## Wymagania
Podaj wszystkie poniższe rekordy jako listę JSON z ciągami znaków, po jednym na każdy wiersz, z pominięciem pustych wierszy. Obrazów nie umieszczaj w odpowiedzi.
── Dostarczone rekordy
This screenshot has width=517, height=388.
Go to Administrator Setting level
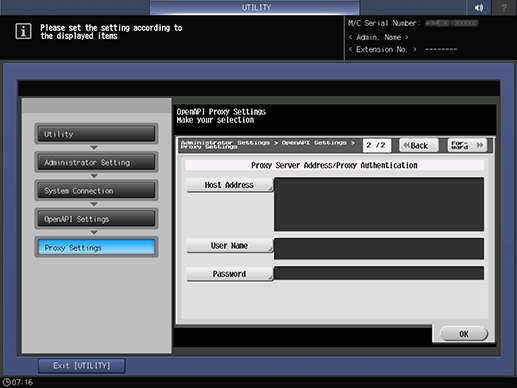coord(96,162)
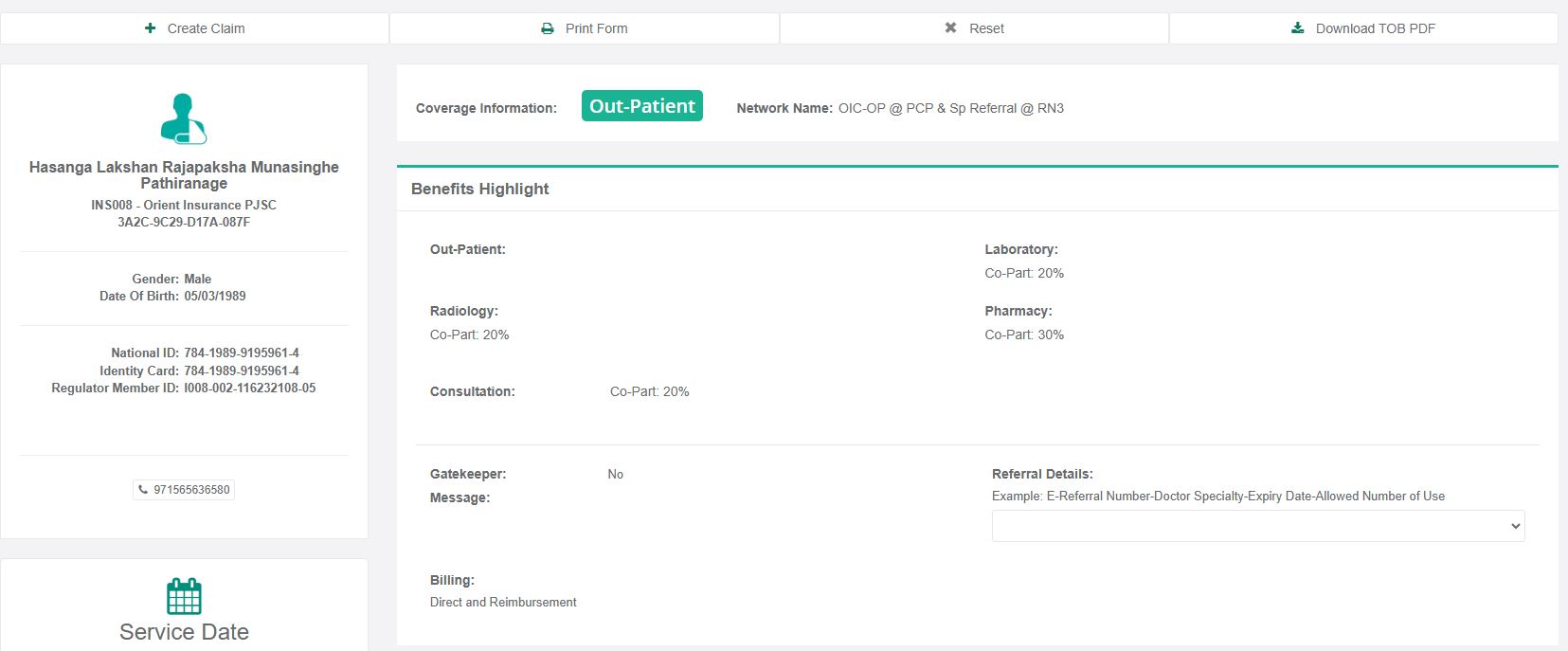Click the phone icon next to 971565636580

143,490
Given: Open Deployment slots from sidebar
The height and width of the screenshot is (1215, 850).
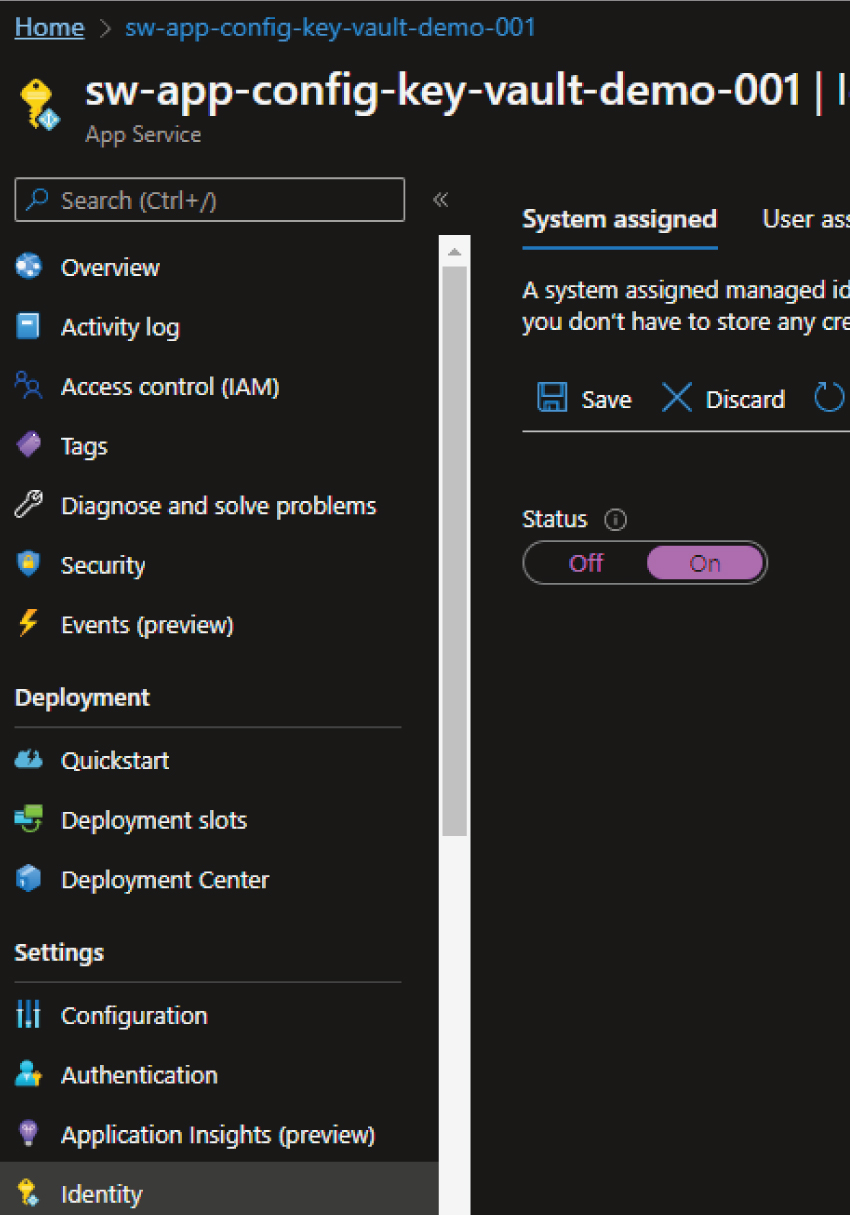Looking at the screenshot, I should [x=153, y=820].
────
## Odpowiedź
[
  "This screenshot has width=517, height=388.",
  "Go to Administrator Setting level",
  "coord(96,162)",
  "Click the phone icon next to 971565636580",
  "143,490",
  "Given: Open Deployment slots from sidebar",
  "The height and width of the screenshot is (1215, 850).",
  "Looking at the screenshot, I should [x=153, y=820]."
]